O mundo dos caçadores sempre foi um lugar de tensão entre luz e escuridão. Espíritos malignos vagavam pela Terra, possuindo corpos humanos e se alimentando das almas dos vivos. Cada vez que uma dessas criaturas corrompidas matava, mais forte se tornava, e quanto mais fortes, mais difícil era pará-los. O dever dos caçadores — chamados de contadores — era caçar, conter e invocar essas entidades, para que as almas devoradas pudessem ser libertadas e seguir para o Yung, o além.
Cada caçador tinha um dom único. So Mun, o mais novo entre vocês, era capaz de invocar o território, fortalecendo todo o grupo e enfraquecendo os espíritos malignos dentro dele — ao menos, na maioria dos casos. Ha-na, fria na superfície, possuía visão telepática e a habilidade de acessar todas as memórias de uma pessoa com um simples toque. A senhora Chu carregava o dom da cura, enquanto Mo-tak, apesar de sua personalidade dura e teimosa, era dono de uma força física inigualável. Você, por sua vez, carregava a habilidade rara de manipular o tempo — congelá-lo, desacelerá-lo — além de refletir os poderes dos espíritos malignos. Todos vocês compartilhavam ainda a psicocinese, dom no qual So Mun se tornara mestre e o responsável por ensinar aos demais.

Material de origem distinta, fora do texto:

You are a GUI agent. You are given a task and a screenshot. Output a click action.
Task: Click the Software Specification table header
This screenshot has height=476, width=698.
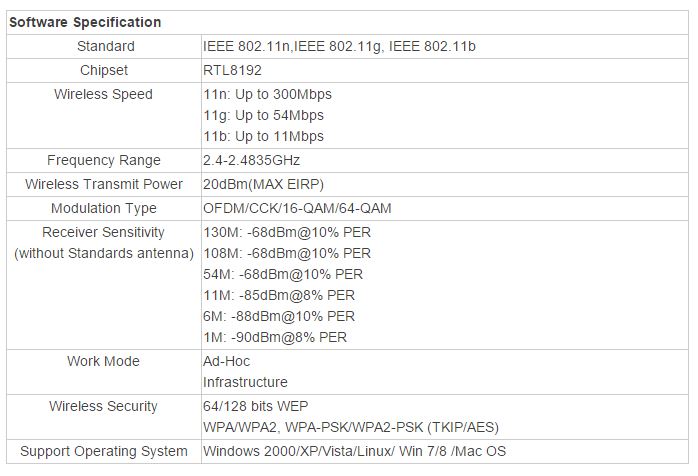click(85, 22)
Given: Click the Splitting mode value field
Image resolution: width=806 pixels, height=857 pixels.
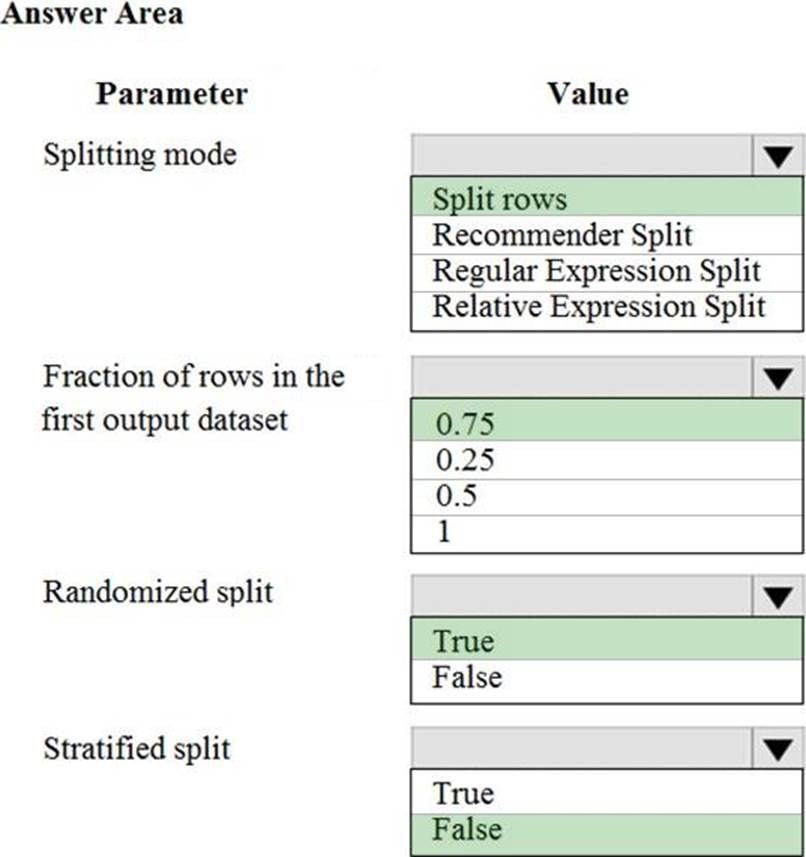Looking at the screenshot, I should [580, 156].

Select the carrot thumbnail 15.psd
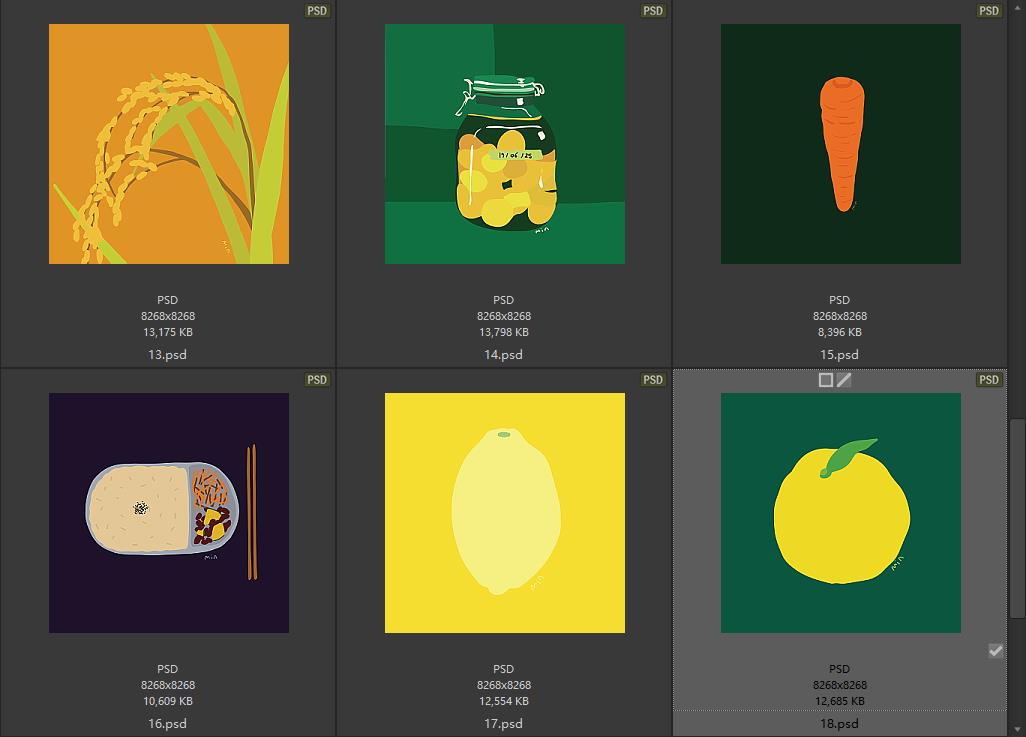point(841,144)
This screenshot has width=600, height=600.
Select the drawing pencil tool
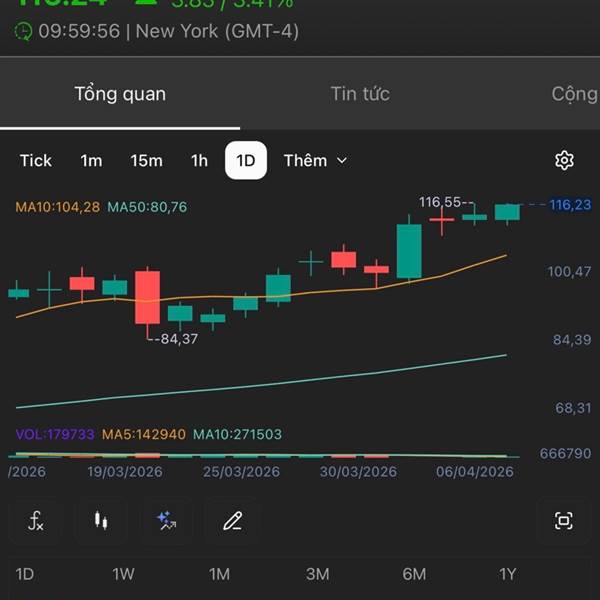[x=232, y=520]
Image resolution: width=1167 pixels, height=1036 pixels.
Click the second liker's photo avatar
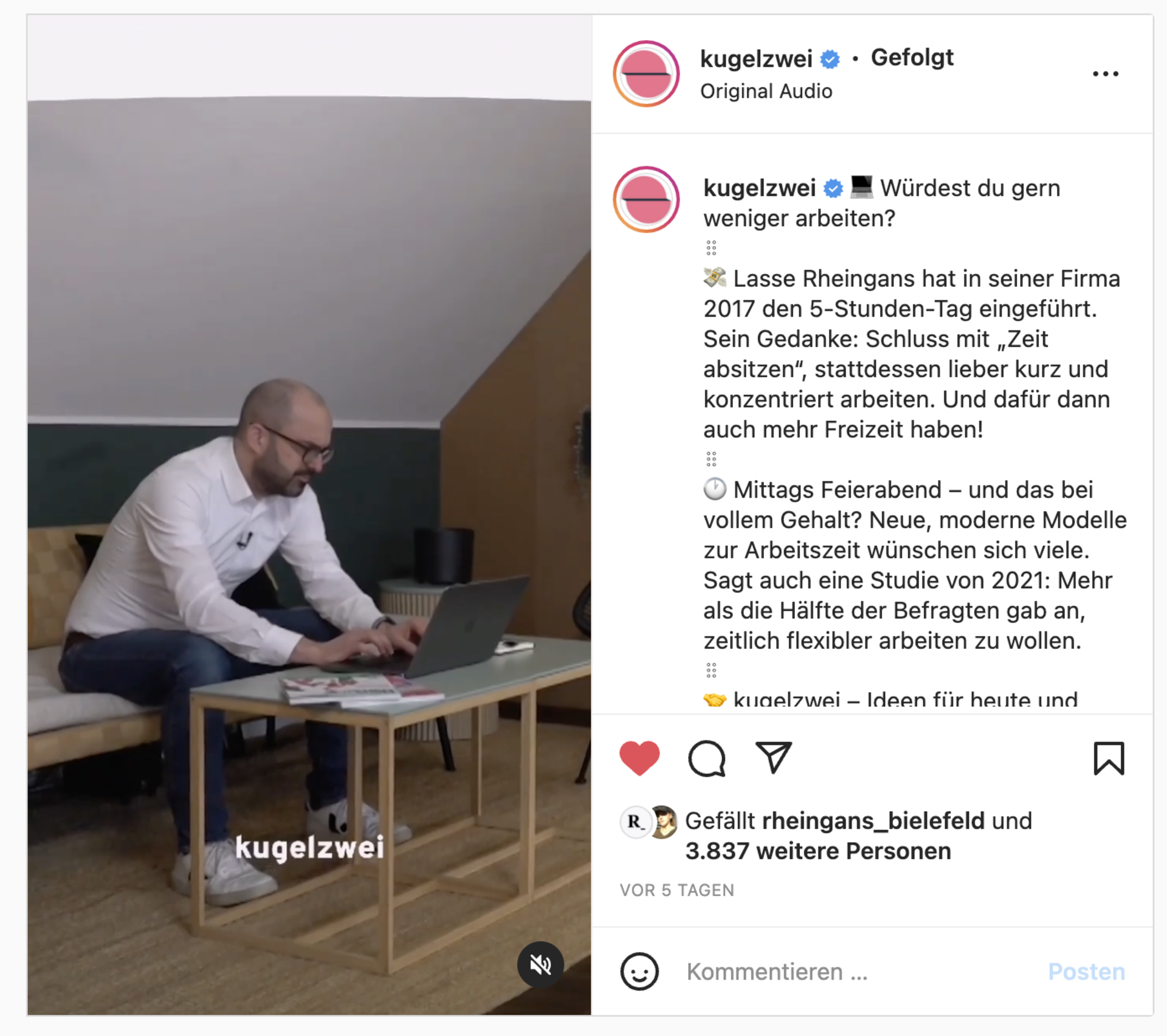coord(665,823)
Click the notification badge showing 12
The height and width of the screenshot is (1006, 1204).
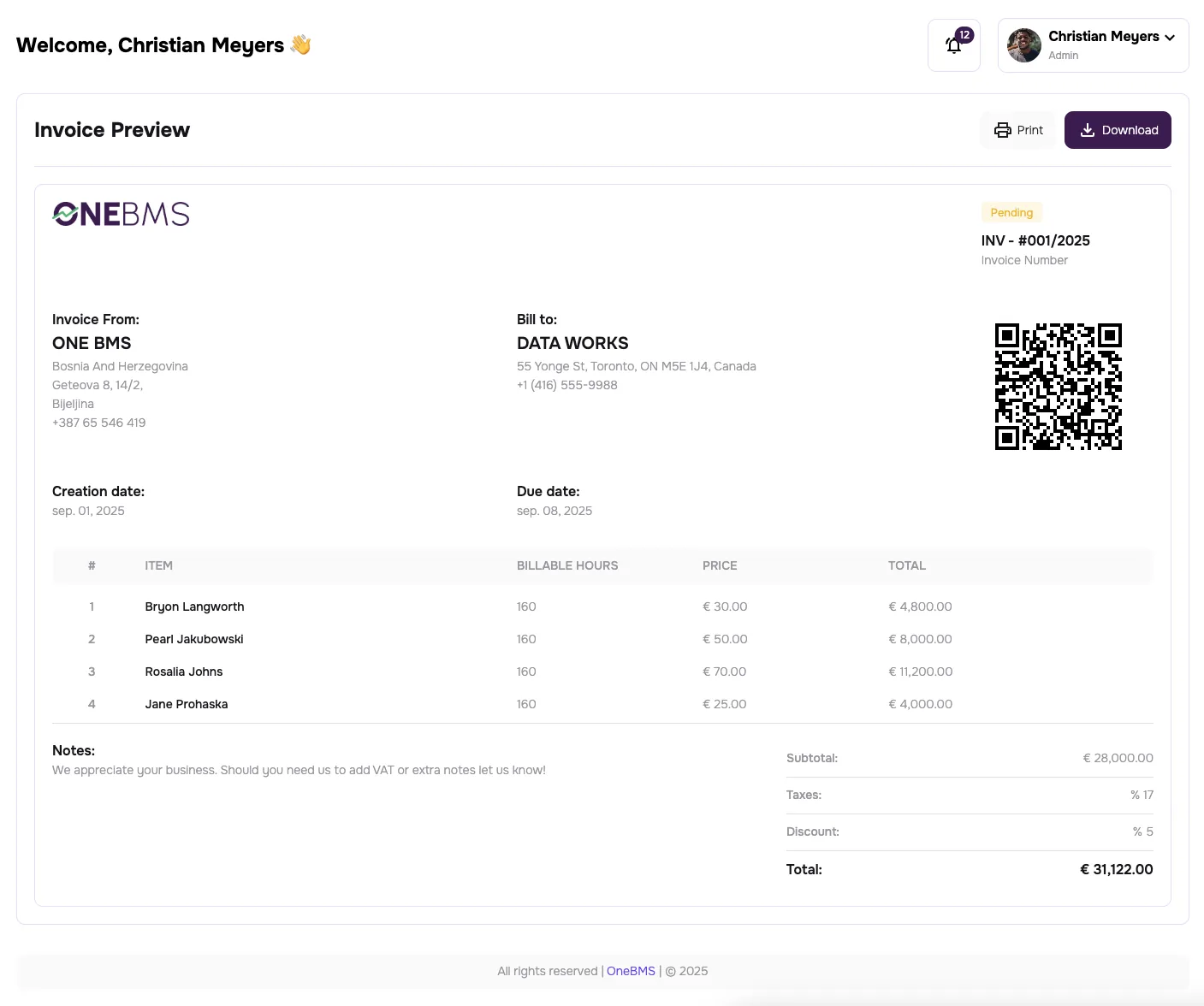(x=964, y=35)
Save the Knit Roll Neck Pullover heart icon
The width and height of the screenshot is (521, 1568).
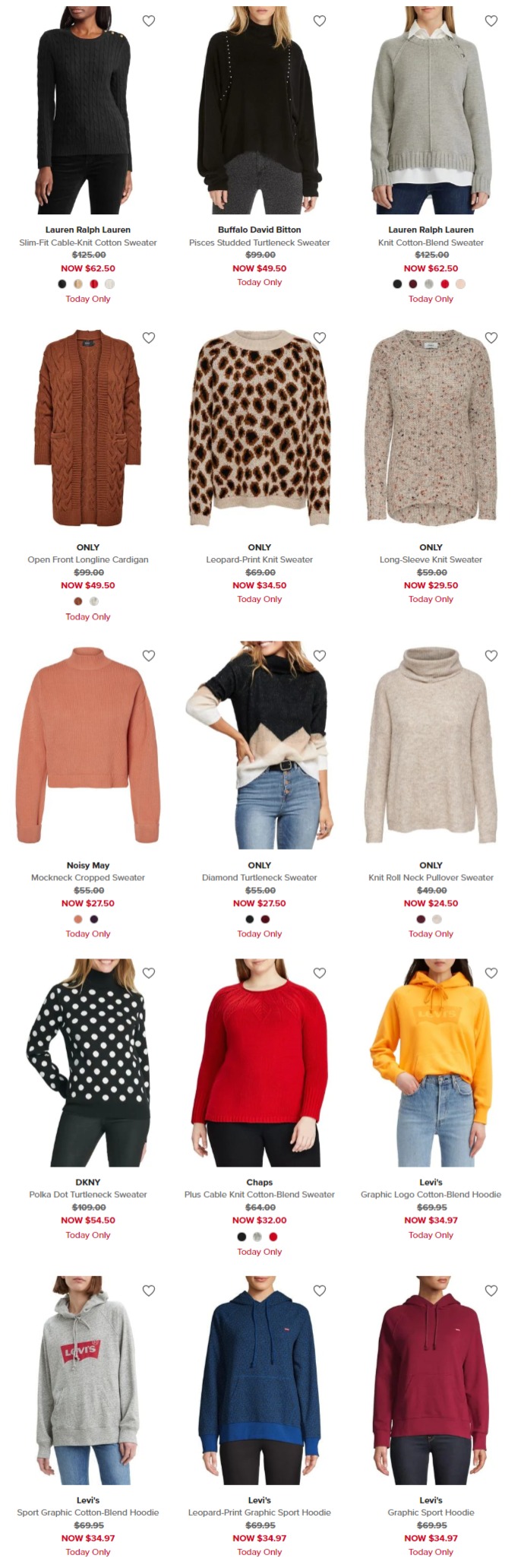(491, 656)
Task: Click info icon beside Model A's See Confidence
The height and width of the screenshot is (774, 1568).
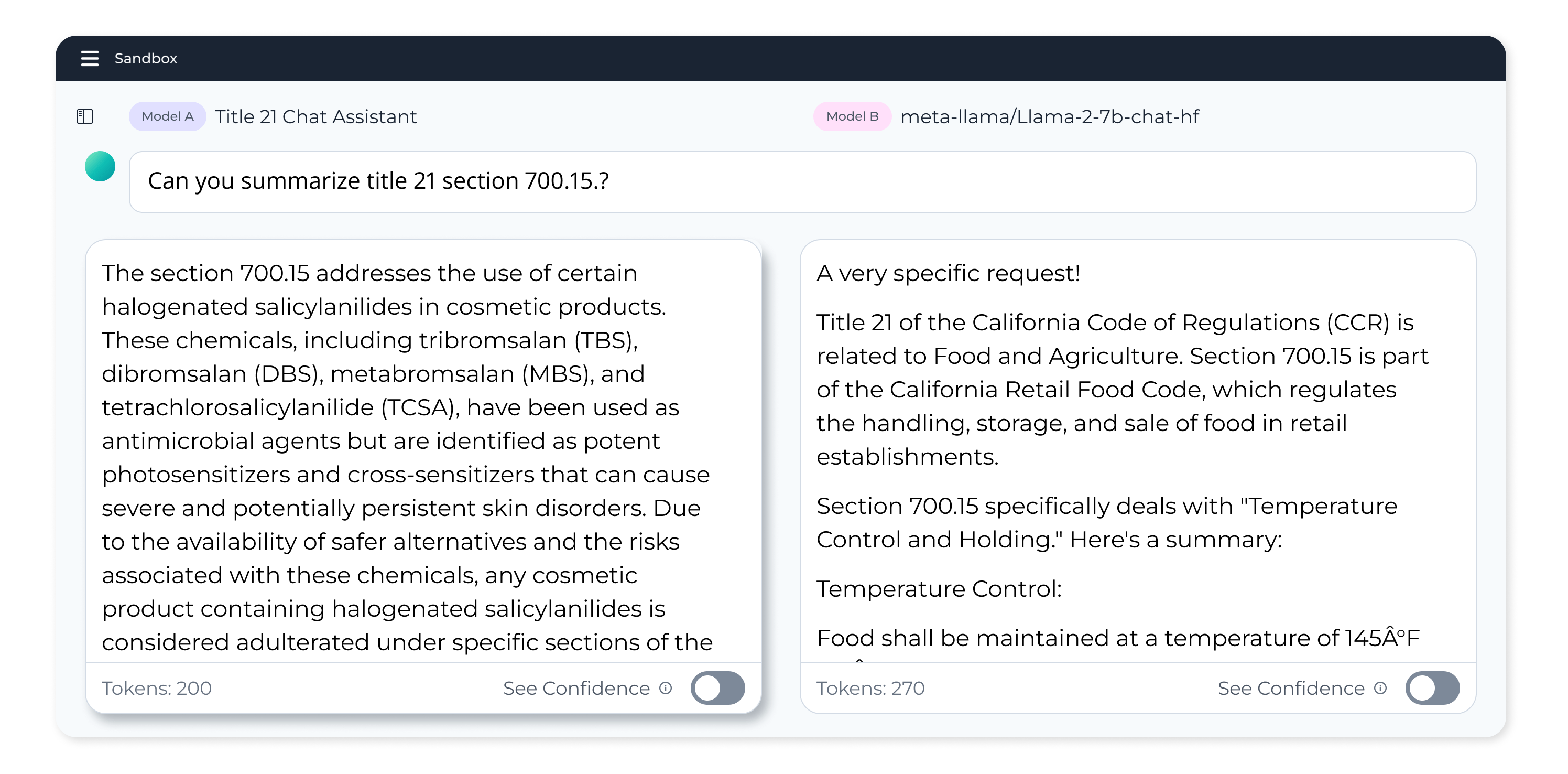Action: pos(666,687)
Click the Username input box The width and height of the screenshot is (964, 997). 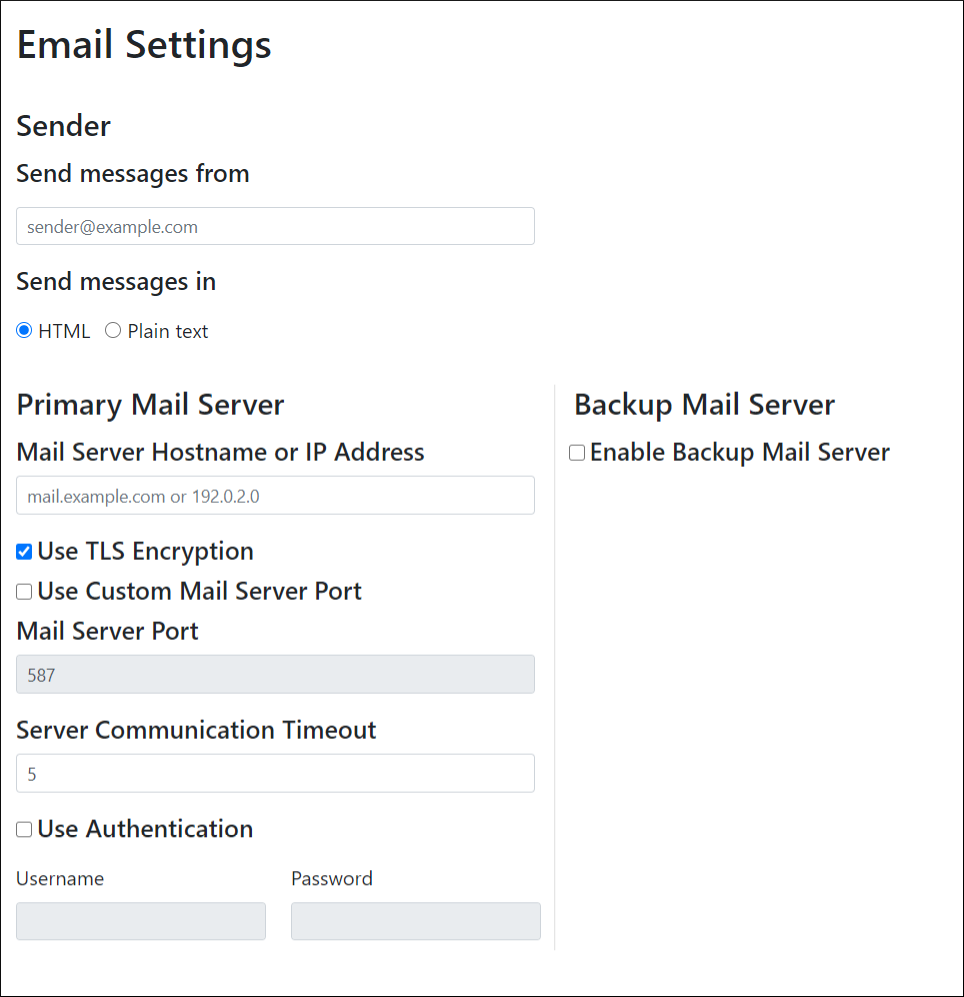click(141, 921)
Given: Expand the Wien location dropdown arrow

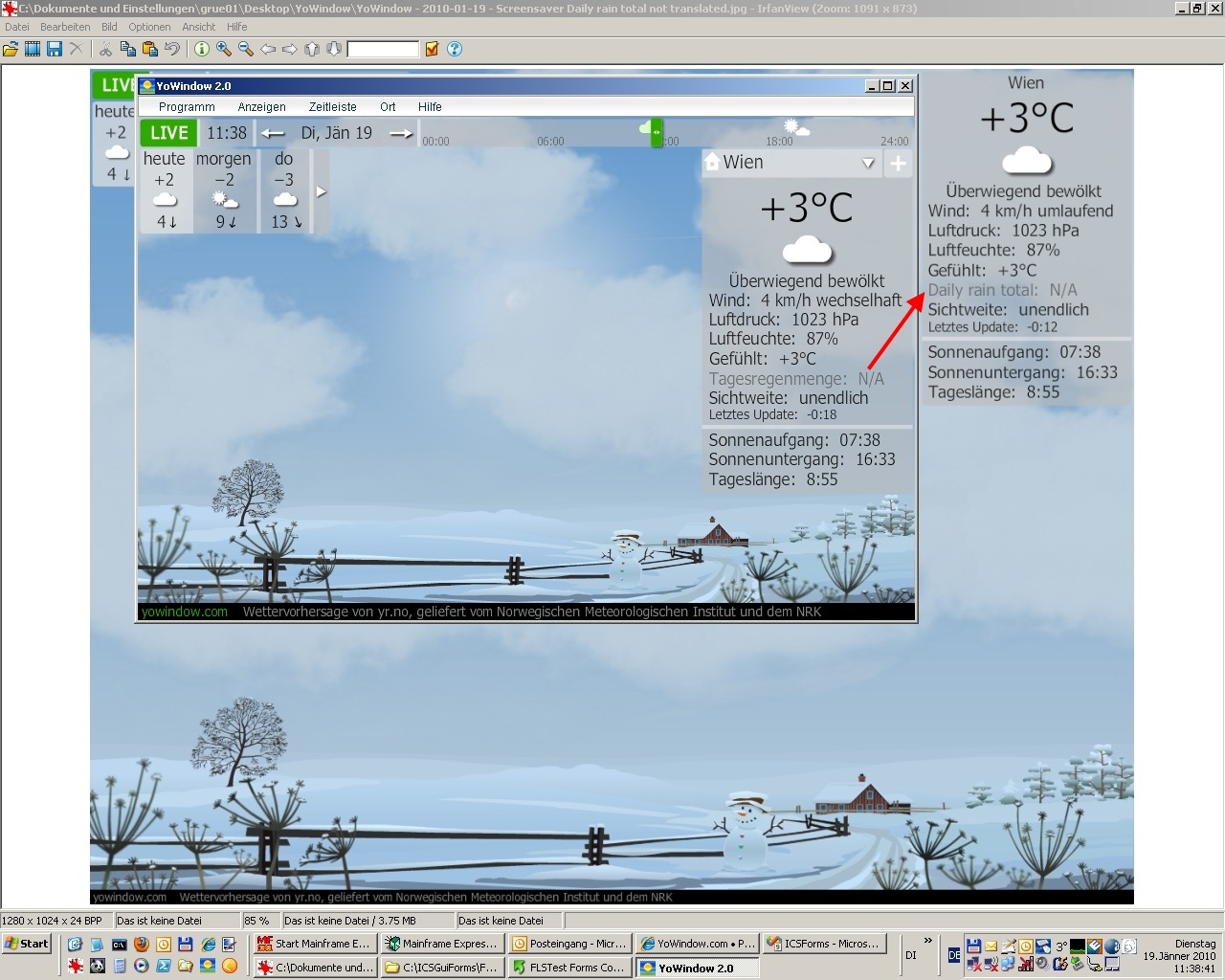Looking at the screenshot, I should tap(868, 164).
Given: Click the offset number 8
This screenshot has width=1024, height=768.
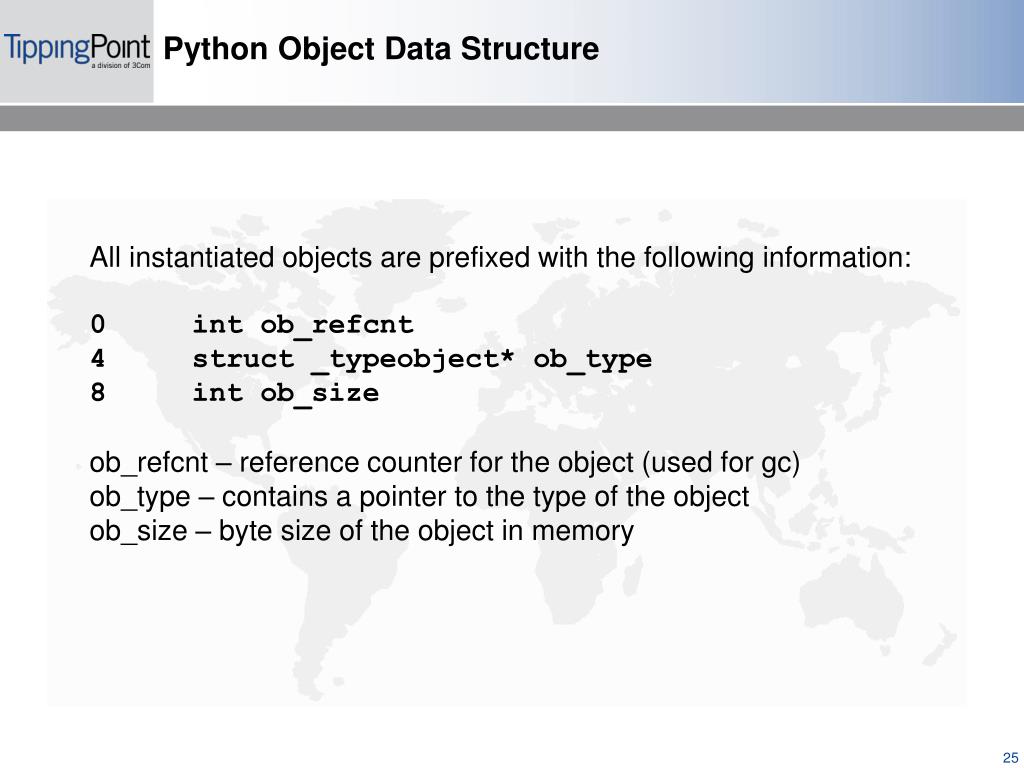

Mas agora, a situação era diferente. O inimigo não era apenas mais um espírito maligno. Ju-seok, um homem que já foi um grande aliado, estava se tornando algo além do que vocês podiam conter. Ele sabia do território, era capaz de manipular a psicocinese e, pior, agora se fortalecia dentro do espaço que deveria enfraquecê-lo. O Yung já havia decidido: não havia mais como invocá-lo. Ele precisava ser morto. Mas So Mun não havia aceitado.
O grupo estava reunido quando a tensão se quebrou.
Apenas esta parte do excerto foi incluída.